**WHAT THE EXERCISE ASKS**
Copy out every one of the records below, substituting "How can I do" for each "How do I perform". Leave everything else unchanged.

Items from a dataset
--- BEGIN ---
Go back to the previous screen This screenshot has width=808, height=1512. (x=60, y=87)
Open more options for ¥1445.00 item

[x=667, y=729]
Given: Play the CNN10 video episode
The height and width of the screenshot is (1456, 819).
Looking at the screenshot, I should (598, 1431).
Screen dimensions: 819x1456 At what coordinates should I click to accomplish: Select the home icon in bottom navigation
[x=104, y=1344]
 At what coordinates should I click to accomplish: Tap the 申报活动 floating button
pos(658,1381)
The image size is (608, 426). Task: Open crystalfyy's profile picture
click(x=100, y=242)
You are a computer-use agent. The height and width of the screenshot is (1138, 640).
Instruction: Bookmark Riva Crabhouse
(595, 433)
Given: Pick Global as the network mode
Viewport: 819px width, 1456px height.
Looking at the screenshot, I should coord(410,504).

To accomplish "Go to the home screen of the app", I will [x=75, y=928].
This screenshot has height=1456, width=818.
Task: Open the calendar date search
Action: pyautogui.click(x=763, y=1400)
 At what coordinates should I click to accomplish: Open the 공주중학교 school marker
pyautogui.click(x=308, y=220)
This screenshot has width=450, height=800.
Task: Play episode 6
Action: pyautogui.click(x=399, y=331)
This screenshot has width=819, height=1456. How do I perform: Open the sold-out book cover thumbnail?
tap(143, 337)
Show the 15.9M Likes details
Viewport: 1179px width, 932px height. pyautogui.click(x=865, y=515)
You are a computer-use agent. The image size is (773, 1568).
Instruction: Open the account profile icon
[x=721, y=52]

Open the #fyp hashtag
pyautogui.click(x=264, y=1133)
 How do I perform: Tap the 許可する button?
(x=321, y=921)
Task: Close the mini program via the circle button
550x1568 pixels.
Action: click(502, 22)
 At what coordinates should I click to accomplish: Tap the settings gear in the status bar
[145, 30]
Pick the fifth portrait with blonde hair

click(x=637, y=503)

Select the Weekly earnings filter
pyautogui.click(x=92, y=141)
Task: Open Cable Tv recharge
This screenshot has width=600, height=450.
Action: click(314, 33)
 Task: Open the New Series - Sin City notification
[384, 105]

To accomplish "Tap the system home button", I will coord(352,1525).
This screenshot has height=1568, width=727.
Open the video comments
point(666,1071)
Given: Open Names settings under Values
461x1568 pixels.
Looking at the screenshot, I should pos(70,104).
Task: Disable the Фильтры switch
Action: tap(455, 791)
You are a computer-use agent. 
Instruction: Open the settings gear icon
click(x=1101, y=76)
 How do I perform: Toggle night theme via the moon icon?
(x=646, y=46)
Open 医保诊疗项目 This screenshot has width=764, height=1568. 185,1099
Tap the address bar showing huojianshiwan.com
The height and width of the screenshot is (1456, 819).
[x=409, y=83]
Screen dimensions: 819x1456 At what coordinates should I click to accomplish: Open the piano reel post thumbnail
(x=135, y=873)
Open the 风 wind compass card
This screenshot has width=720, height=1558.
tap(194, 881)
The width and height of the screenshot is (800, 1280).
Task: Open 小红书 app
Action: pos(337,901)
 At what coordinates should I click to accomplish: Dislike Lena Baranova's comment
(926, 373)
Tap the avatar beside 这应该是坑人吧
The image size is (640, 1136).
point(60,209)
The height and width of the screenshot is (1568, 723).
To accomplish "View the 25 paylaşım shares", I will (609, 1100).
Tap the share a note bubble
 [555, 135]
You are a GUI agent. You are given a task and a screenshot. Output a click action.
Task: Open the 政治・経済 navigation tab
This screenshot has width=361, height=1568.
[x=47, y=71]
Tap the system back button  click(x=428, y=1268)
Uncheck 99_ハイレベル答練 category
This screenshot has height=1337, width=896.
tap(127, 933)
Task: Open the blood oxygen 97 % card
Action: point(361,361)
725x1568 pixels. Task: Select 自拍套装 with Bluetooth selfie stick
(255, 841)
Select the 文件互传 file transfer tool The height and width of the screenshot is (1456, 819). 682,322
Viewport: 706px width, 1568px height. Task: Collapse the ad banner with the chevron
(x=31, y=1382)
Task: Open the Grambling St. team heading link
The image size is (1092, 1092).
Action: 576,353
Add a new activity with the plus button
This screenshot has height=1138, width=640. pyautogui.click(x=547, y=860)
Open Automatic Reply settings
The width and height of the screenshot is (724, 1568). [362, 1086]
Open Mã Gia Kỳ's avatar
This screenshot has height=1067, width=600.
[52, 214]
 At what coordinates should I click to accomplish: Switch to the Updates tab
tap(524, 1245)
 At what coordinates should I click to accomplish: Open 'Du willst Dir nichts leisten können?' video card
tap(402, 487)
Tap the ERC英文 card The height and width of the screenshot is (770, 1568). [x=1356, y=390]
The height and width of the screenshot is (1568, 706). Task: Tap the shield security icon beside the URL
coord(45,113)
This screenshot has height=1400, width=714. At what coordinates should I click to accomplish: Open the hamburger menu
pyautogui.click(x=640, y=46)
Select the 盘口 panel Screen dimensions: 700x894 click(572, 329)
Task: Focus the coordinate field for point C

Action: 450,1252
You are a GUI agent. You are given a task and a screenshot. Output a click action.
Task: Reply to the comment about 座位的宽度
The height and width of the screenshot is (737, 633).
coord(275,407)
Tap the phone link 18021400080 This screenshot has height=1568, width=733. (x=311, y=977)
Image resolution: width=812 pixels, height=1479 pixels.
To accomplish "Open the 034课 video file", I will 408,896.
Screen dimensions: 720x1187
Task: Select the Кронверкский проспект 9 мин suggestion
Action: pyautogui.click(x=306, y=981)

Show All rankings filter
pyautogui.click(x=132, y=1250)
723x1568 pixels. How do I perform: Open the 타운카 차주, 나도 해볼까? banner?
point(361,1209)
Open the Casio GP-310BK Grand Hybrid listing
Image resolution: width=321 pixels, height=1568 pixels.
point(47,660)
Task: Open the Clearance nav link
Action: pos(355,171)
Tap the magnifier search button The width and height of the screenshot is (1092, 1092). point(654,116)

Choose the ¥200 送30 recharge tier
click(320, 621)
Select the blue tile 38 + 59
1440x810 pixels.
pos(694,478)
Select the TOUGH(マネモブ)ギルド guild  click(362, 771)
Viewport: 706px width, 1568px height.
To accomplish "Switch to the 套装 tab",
--- END ---
**ANSWER BELOW**
Go back to the previous screen This screenshot has width=808, height=1512. (x=60, y=87)
Open more options for ¥1445.00 item

[x=667, y=729]
Given: Play the CNN10 video episode
The height and width of the screenshot is (1456, 819).
Looking at the screenshot, I should (598, 1431).
Screen dimensions: 819x1456 At what coordinates should I click to accomplish: Select the home icon in bottom navigation
[x=104, y=1344]
 At what coordinates should I click to accomplish: Tap the 申报活动 floating button
pos(658,1381)
The image size is (608, 426). Task: Open crystalfyy's profile picture
click(x=100, y=242)
You are a computer-use agent. The height and width of the screenshot is (1138, 640).
Instruction: Bookmark Riva Crabhouse
(595, 433)
Given: Pick Global as the network mode
Viewport: 819px width, 1456px height.
Looking at the screenshot, I should coord(410,504).

To accomplish "Go to the home screen of the app", I will [x=75, y=928].
This screenshot has height=1456, width=818.
Task: Open the calendar date search
Action: pyautogui.click(x=763, y=1400)
 At what coordinates should I click to accomplish: Open the 공주중학교 school marker
pyautogui.click(x=308, y=220)
This screenshot has width=450, height=800.
Task: Play episode 6
Action: pyautogui.click(x=399, y=331)
This screenshot has width=819, height=1456. How can I do: Open the sold-out book cover thumbnail?
tap(143, 337)
Show the 15.9M Likes details
Viewport: 1179px width, 932px height. pyautogui.click(x=865, y=515)
You are a computer-use agent. The image size is (773, 1568).
Instruction: Open the account profile icon
[x=721, y=52]

Open the #fyp hashtag
pyautogui.click(x=264, y=1133)
 How can I do: Tap the 許可する button?
(x=321, y=921)
Task: Close the mini program via the circle button
550x1568 pixels.
Action: click(502, 22)
 At what coordinates should I click to accomplish: Tap the settings gear in the status bar
[145, 30]
Pick the fifth portrait with blonde hair

click(x=637, y=503)

Select the Weekly earnings filter
pyautogui.click(x=92, y=141)
Task: Open Cable Tv recharge
This screenshot has width=600, height=450.
Action: click(314, 33)
 Task: Open the New Series - Sin City notification
[384, 105]

To accomplish "Tap the system home button", I will coord(352,1525).
This screenshot has height=1568, width=727.
Open the video comments
point(666,1071)
Given: Open Names settings under Values
461x1568 pixels.
Looking at the screenshot, I should pos(70,104).
Task: Disable the Фильтры switch
Action: tap(455, 791)
You are a computer-use agent. 
Instruction: Open the settings gear icon
click(x=1101, y=76)
 How can I do: Toggle night theme via the moon icon?
(x=646, y=46)
Open 医保诊疗项目 This screenshot has width=764, height=1568. 185,1099
Tap the address bar showing huojianshiwan.com
The height and width of the screenshot is (1456, 819).
[x=409, y=83]
Screen dimensions: 819x1456 At what coordinates should I click to accomplish: Open the piano reel post thumbnail
(x=135, y=873)
Open the 风 wind compass card
This screenshot has width=720, height=1558.
tap(194, 881)
The width and height of the screenshot is (800, 1280).
Task: Open 小红书 app
Action: pos(337,901)
 At what coordinates should I click to accomplish: Dislike Lena Baranova's comment
(926, 373)
Tap the avatar beside 这应该是坑人吧
The image size is (640, 1136).
point(60,209)
The height and width of the screenshot is (1568, 723).
To accomplish "View the 25 paylaşım shares", I will (609, 1100).
Tap the share a note bubble
 [555, 135]
You are a GUI agent. You are given a task and a screenshot. Output a click action.
Task: Open the 政治・経済 navigation tab
This screenshot has width=361, height=1568.
[x=47, y=71]
Tap the system back button  click(x=428, y=1268)
Uncheck 99_ハイレベル答練 category
This screenshot has height=1337, width=896.
tap(127, 933)
Task: Open the blood oxygen 97 % card
Action: point(361,361)
725x1568 pixels. Task: Select 自拍套装 with Bluetooth selfie stick
(255, 841)
Select the 文件互传 file transfer tool The height and width of the screenshot is (1456, 819). 682,322
Viewport: 706px width, 1568px height. Task: Collapse the ad banner with the chevron
(x=31, y=1382)
Task: Open the Grambling St. team heading link
The image size is (1092, 1092).
Action: 576,353
Add a new activity with the plus button
This screenshot has height=1138, width=640. pyautogui.click(x=547, y=860)
Open Automatic Reply settings
The width and height of the screenshot is (724, 1568). [362, 1086]
Open Mã Gia Kỳ's avatar
This screenshot has height=1067, width=600.
[52, 214]
 At what coordinates should I click to accomplish: Switch to the Updates tab
tap(524, 1245)
 At what coordinates should I click to accomplish: Open 'Du willst Dir nichts leisten können?' video card
tap(402, 487)
Tap the ERC英文 card The height and width of the screenshot is (770, 1568). [x=1356, y=390]
The height and width of the screenshot is (1568, 706). Task: Tap the shield security icon beside the URL
coord(45,113)
This screenshot has height=1400, width=714. At what coordinates should I click to accomplish: Open the hamburger menu
pyautogui.click(x=640, y=46)
Select the 盘口 panel Screen dimensions: 700x894 click(572, 329)
Task: Focus the coordinate field for point C

Action: 450,1252
You are a GUI agent. You are given a task and a screenshot. Output a click action.
Task: Reply to the comment about 座位的宽度
The height and width of the screenshot is (737, 633).
coord(275,407)
Tap the phone link 18021400080 This screenshot has height=1568, width=733. (x=311, y=977)
Image resolution: width=812 pixels, height=1479 pixels.
To accomplish "Open the 034课 video file", I will 408,896.
Screen dimensions: 720x1187
Task: Select the Кронверкский проспект 9 мин suggestion
Action: pyautogui.click(x=306, y=981)

Show All rankings filter
pyautogui.click(x=132, y=1250)
723x1568 pixels. How can I do: Open the 타운카 차주, 나도 해볼까? banner?
point(361,1209)
Open the Casio GP-310BK Grand Hybrid listing
Image resolution: width=321 pixels, height=1568 pixels.
point(47,660)
Task: Open the Clearance nav link
Action: pos(355,171)
Tap the magnifier search button The width and height of the screenshot is (1092, 1092). point(654,116)

Choose the ¥200 送30 recharge tier
click(320, 621)
Select the blue tile 38 + 59
1440x810 pixels.
pos(694,478)
Select the TOUGH(マネモブ)ギルド guild  click(362, 771)
Viewport: 706px width, 1568px height.
To accomplish "Switch to the 套装 tab",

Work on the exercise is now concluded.